• _RECORDS FOR THE TASK_:
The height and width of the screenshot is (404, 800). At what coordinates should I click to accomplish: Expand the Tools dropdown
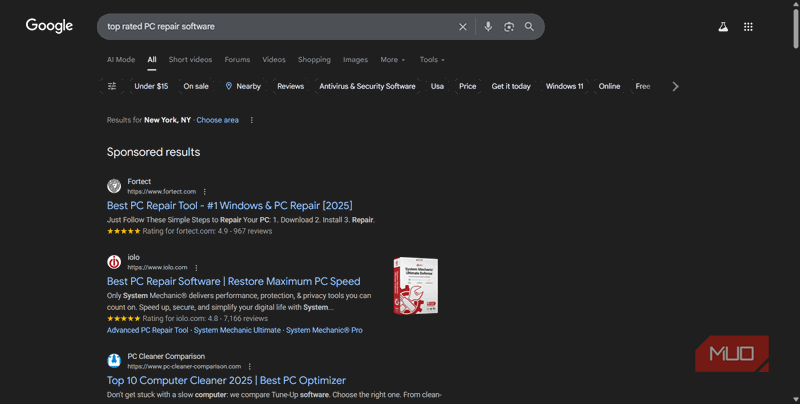432,60
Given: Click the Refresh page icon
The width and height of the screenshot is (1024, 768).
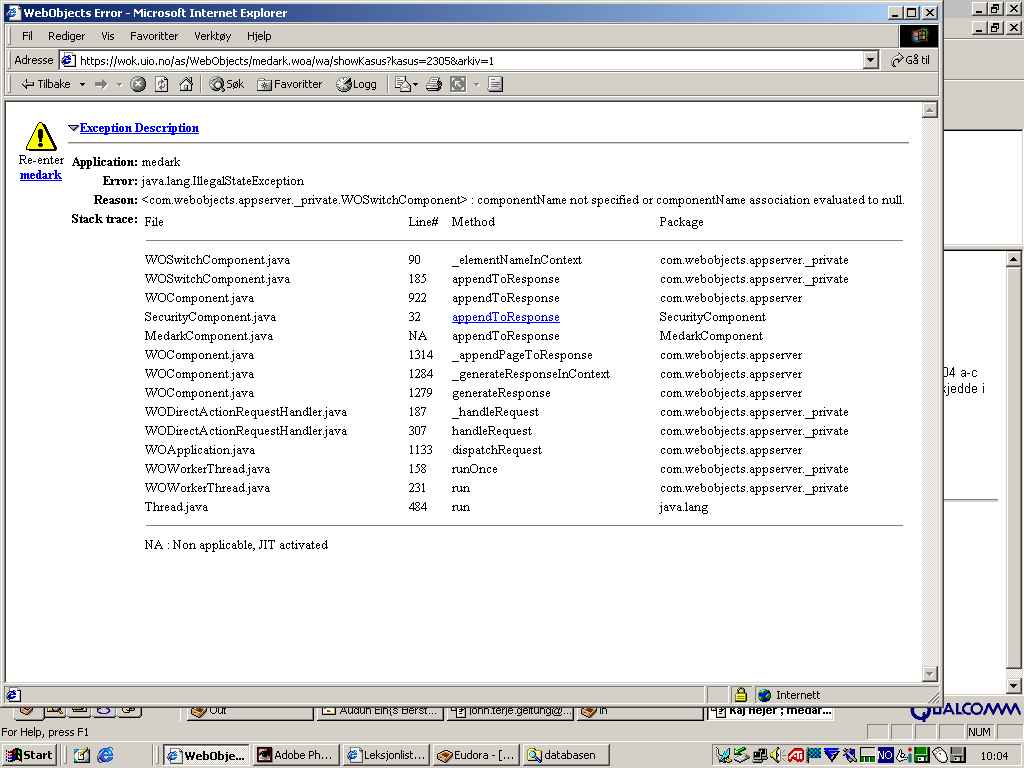Looking at the screenshot, I should point(162,85).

• _EXERCISE INSTRUCTIONS_:
Substitute "menu" for "dropdown" throughout the records above and write them out again with nothing else changed. Leave out the pictures.

• _OUTPUT FOR THIS EXERCISE_:
The height and width of the screenshot is (404, 800). At what coordinates should I click to accomplish: Expand the Tools menu
432,60
Given: Click the Refresh page icon
The width and height of the screenshot is (1024, 768).
Looking at the screenshot, I should point(162,85).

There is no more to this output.